## OBJECTIVE
Copy every one of the following entries word for word, and leave the pictures out of your copy.

## DATA SUPPLIED
start

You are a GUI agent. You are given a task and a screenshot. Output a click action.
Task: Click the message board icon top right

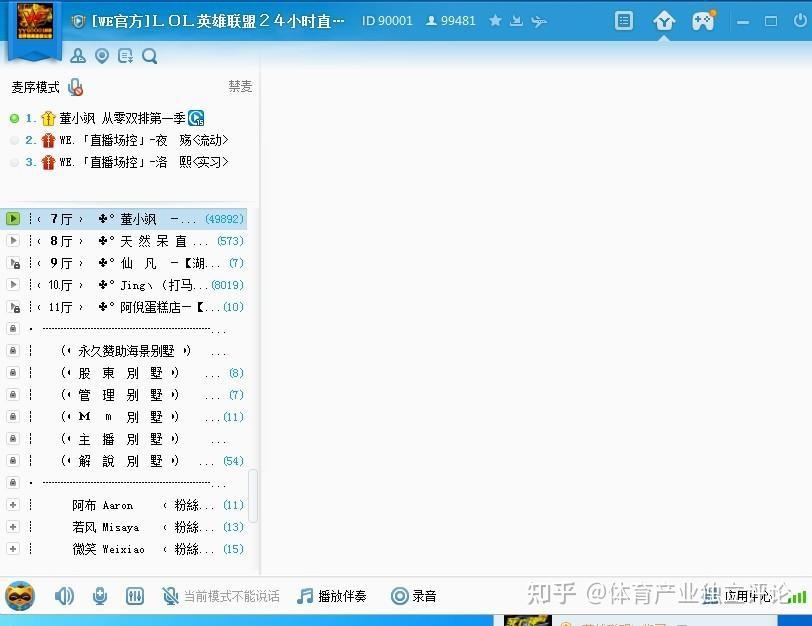click(x=623, y=20)
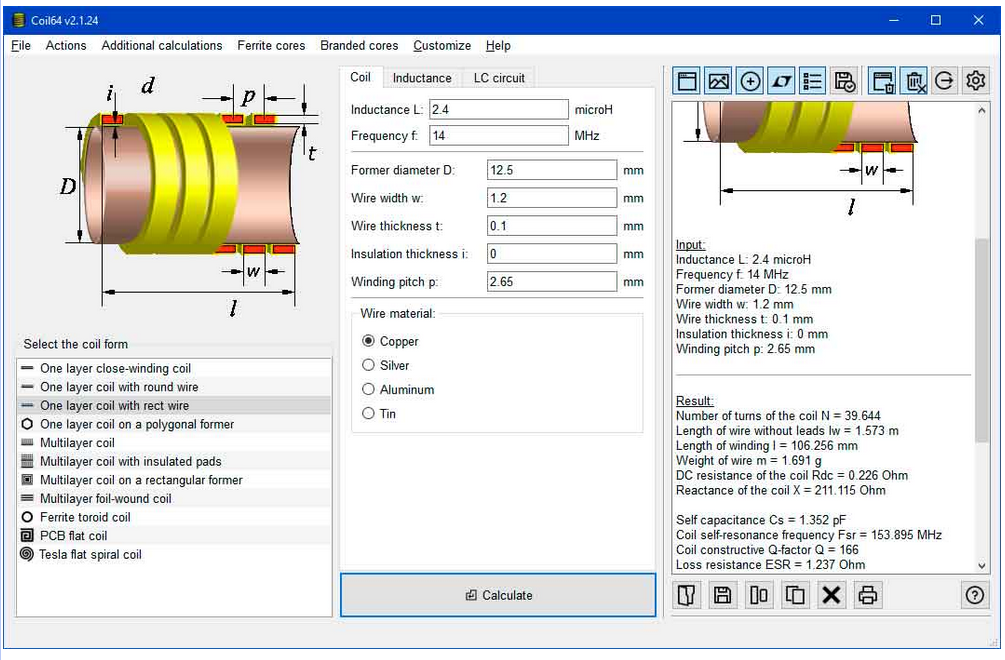Click the trash can with X icon
This screenshot has width=1005, height=660.
pos(915,81)
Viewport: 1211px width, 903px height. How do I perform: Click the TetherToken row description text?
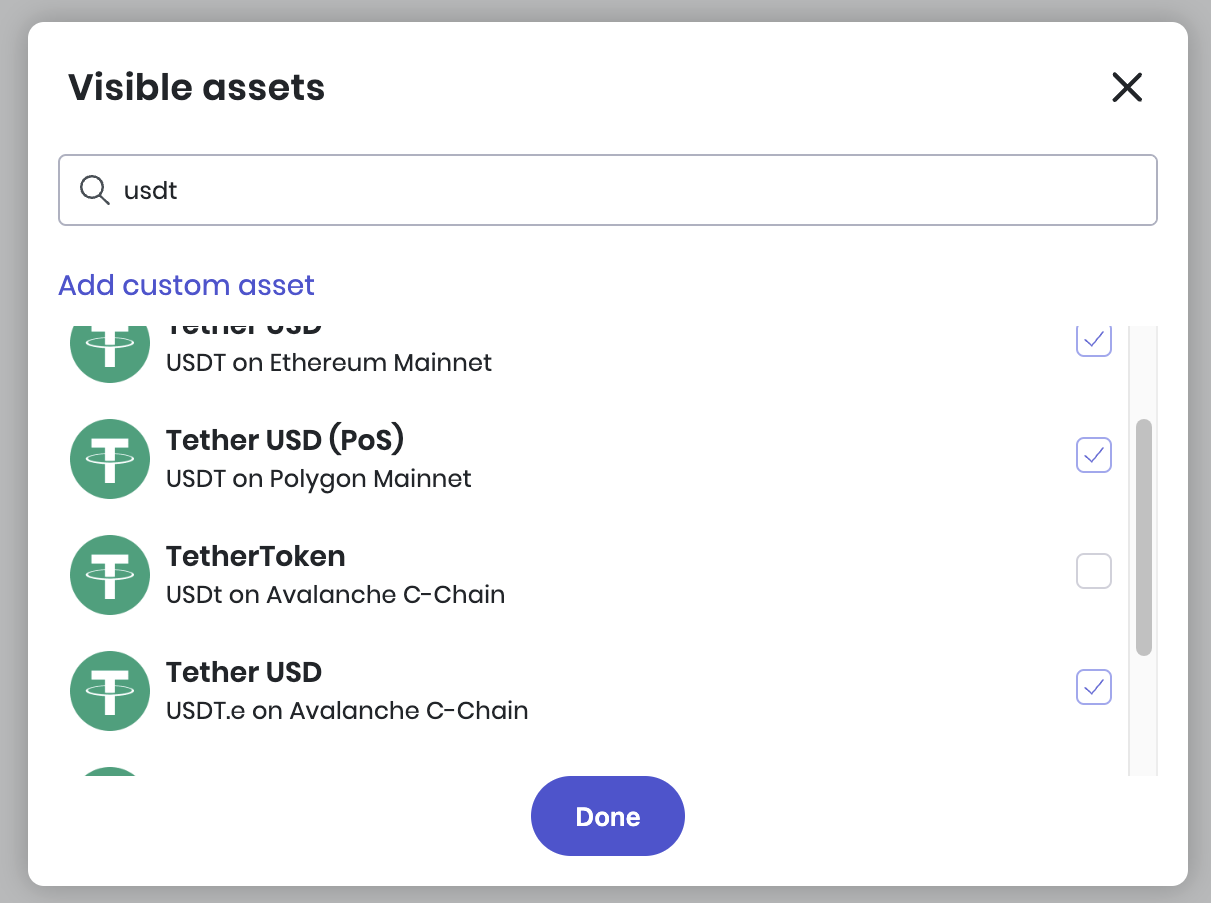click(335, 594)
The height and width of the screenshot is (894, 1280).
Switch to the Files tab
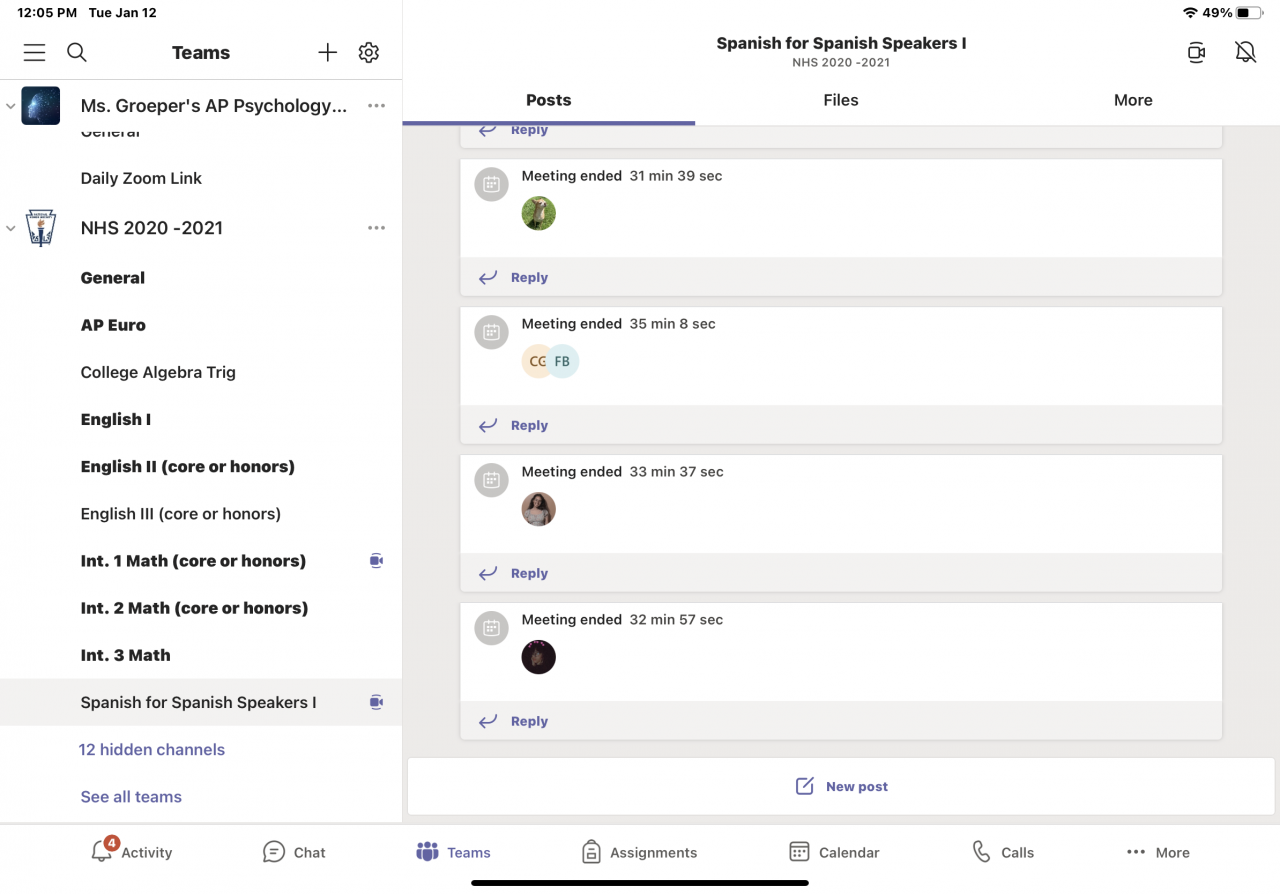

end

## RIGHT ANSWER
You are a GUI agent. You are given a task and a screenshot. Output a click action.
Task: Click the message board icon top right

click(x=623, y=20)
Click the trash can with X icon
This screenshot has width=1005, height=660.
pos(915,81)
Viewport: 1211px width, 903px height. How do I perform: Click the TetherToken row description text?
click(335, 594)
The height and width of the screenshot is (894, 1280).
Switch to the Files tab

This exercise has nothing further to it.